%%
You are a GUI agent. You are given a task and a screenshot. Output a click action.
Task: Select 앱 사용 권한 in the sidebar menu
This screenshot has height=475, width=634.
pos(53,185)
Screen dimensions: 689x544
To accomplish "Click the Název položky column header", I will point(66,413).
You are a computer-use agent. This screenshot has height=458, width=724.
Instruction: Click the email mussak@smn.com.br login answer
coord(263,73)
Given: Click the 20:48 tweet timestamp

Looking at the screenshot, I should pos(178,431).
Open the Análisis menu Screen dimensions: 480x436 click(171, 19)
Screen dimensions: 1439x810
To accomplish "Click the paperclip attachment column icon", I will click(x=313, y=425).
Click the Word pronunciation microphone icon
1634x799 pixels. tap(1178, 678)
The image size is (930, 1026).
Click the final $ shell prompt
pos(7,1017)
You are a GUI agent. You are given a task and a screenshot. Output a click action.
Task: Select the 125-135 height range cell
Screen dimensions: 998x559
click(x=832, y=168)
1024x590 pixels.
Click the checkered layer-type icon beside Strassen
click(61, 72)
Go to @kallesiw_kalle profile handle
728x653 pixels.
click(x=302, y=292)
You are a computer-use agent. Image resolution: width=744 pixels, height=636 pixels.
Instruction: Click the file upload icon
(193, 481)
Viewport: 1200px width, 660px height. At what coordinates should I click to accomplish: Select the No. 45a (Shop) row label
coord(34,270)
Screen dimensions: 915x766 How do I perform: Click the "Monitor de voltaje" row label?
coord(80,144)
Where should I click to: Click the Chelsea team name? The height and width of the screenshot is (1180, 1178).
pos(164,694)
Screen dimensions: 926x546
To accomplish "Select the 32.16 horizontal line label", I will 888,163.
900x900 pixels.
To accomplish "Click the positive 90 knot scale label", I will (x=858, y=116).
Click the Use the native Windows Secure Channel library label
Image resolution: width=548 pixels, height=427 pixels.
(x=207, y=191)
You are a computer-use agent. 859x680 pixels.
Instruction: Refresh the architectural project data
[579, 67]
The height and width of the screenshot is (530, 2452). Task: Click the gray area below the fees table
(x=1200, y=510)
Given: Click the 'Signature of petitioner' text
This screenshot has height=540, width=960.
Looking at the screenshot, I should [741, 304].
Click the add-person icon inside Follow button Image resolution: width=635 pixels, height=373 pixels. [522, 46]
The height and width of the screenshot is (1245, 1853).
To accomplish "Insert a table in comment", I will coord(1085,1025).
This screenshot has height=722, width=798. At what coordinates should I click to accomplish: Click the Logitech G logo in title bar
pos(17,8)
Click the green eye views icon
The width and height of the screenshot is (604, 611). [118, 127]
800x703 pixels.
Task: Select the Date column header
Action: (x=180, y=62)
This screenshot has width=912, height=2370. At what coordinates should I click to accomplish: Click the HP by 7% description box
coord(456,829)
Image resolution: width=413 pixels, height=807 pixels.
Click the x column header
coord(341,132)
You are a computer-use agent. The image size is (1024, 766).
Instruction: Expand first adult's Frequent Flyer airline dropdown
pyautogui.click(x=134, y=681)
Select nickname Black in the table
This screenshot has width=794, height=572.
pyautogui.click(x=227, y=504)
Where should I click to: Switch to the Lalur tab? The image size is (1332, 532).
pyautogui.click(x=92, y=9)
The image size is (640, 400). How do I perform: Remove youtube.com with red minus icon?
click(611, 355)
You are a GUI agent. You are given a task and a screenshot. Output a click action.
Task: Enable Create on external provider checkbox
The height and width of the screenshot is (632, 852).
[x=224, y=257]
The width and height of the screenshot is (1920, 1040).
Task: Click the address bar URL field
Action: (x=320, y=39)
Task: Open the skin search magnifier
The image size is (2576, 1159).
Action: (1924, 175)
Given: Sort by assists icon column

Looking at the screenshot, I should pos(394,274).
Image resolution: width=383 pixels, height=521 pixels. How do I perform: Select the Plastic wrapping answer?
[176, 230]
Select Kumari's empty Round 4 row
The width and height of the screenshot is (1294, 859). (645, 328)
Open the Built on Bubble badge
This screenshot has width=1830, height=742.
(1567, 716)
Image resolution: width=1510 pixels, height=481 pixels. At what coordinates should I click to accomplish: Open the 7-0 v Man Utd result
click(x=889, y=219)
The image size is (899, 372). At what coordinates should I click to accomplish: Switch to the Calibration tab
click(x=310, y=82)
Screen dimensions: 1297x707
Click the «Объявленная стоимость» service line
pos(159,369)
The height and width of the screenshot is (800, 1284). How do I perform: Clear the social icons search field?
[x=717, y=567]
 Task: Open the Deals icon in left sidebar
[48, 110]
%%
▶ [Exercise details]: Each line from the one that includes "Image resolution: width=413" down to the close of the records above is to be given again exactly, and no other line is to appear.

▶ [The answer]:
Image resolution: width=413 pixels, height=807 pixels.
Click the x column header
coord(341,132)
You are a computer-use agent. The image size is (1024, 766).
Instruction: Expand first adult's Frequent Flyer airline dropdown
pyautogui.click(x=134, y=681)
Select nickname Black in the table
This screenshot has width=794, height=572.
pyautogui.click(x=227, y=504)
Where should I click to: Switch to the Lalur tab? The image size is (1332, 532).
pyautogui.click(x=92, y=9)
The image size is (640, 400). How do I perform: Remove youtube.com with red minus icon?
click(611, 355)
You are a GUI agent. You are given a task and a screenshot. Output a click action.
Task: Enable Create on external provider checkbox
The height and width of the screenshot is (632, 852).
[x=224, y=257]
The width and height of the screenshot is (1920, 1040).
Task: Click the address bar URL field
Action: (x=320, y=39)
Task: Open the skin search magnifier
The image size is (2576, 1159).
Action: (1924, 175)
Given: Sort by assists icon column

Looking at the screenshot, I should pos(394,274).
Image resolution: width=383 pixels, height=521 pixels. How do I perform: Select the Plastic wrapping answer?
[176, 230]
Select Kumari's empty Round 4 row
The width and height of the screenshot is (1294, 859). (645, 328)
Open the Built on Bubble badge
This screenshot has width=1830, height=742.
(1567, 716)
Image resolution: width=1510 pixels, height=481 pixels. At what coordinates should I click to accomplish: Open the 7-0 v Man Utd result
click(x=889, y=219)
The image size is (899, 372). At what coordinates should I click to accomplish: Switch to the Calibration tab
click(x=310, y=82)
Screen dimensions: 1297x707
Click the «Объявленная стоимость» service line
pos(159,369)
The height and width of the screenshot is (800, 1284). How do I perform: Clear the social icons search field?
[x=717, y=567]
 Task: Open the Deals icon in left sidebar
[48, 110]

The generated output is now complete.